::: Document extract

Four and a half miles east of the town of Lathrop, and in Lathrop Township, is Crooked River Baptist Church. It was organized January 31, 1857, with sixteen members, and Rev. W. C. Barrett, pastor. The other ministers of this church, in regular succession, were, Rev. J. D. Black, Rev. Wm. Johnson, Rev. J. W. Luke, Rev. Dr. Chambless and Rev. J. P. Martin, in 1881. Josiah Baker was first clerk of the congrega- tion ; William Lewis and John North were first deacons ; R. J. Dunlap, J. Q. A. Kemper and M. Gidley are the present (1881) deacons. The church membership is 135. The church edifice is a neat frame structure, thirty-five by fifty feet. The organization is out of debt.
CHAPTER XIII.
SETTLEMENT OF SHOAL TOWNSHIP.
CAMERON-ITS HISTORY-ITS EARLY SETTLERS-FIRST BUILDING-FIRST HOUSE OF PUBLIC ENTERTAINMENT-FIRST STORE-COLONEL TIERNAN-DR KING -- PIONFER BUSINESS HOUSES-POST OFFICE-MILLS - FOUNDRY - BURNING OF CAMERON- PUBLIC HALLS-HOTELS-TOWN INCORPORATED-OFFICIAL DIRECTORY-STOCK IN CHICAGO, ROCK ISLAND & PACIFIC RAILROAD-MUSSER'S BLOCK-SCHOOLS- CHURCHES-NEWSPAPERS-BANKS
Shoal Township, the northeastern division of Clinton County, is bounded on the north by DeKalb County ; on the east, by Caldwell County ; on the south, by Lathrop Township; and, on the west, by Platte Township. It is an exact square, measuring seven miles on each side. The general surface of the township is prairie. It is, however, beautifully diversified with timber, which grows in ample luxuriance along the bottoms of Shoal and Brushy Creeks, affording all the neces- sary wood for fencing and fuel. Unmistakable evidences of the presence of an excellent quality of bituminous coal have been discovered in the neighborhood of Shoal Creek, in this township. Sufficient interest in the matter has, so far, however, not been awakened as to warrant a proper investigation of the status of this element of wealth and con- venience.

::::::
::: Collected material

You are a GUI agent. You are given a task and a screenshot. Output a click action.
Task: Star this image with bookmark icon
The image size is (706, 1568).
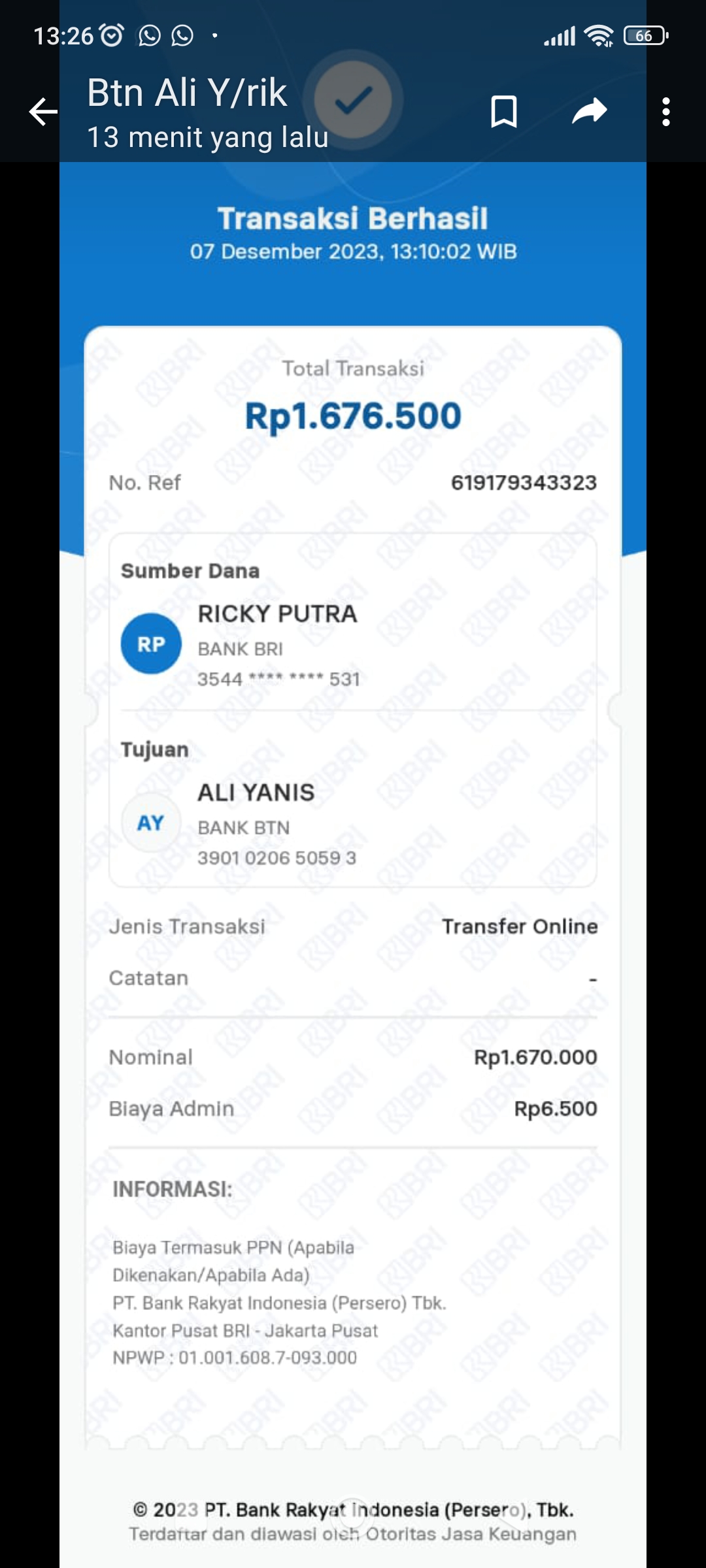click(503, 111)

::::::

* [Tasks for this exercise]
1. Using the Clinton County history text, decide whether each statement agrees with it: (a) Crooked River Baptist Church was organized with sixteen members; (b) Shoal Township is bounded on the west by Caldwell County; (c) the church edifice of Crooked River Baptist Church is a brick building. For each, answer yes or no and quote the words that decide it.
2. According to the Clinton County history text, how long is each side of Shoal Township?
3. List every minister of Crooked River Baptist Church named in the Clinton County history text.

* [Answers per task]
1.
(a) Yes: "It was organized January 31, 1857, with sixteen members"
(b) No: "on the west, by Platte Township"
(c) No: "The church edifice is a neat frame structure, thirty-five by fifty feet."

2. Seven miles.

3.
Rev. W. C. Barrett
Rev. J. D. Black
Rev. Wm. Johnson
Rev. J. W. Luke
Rev. Dr. Chambless
Rev. J. P. Martin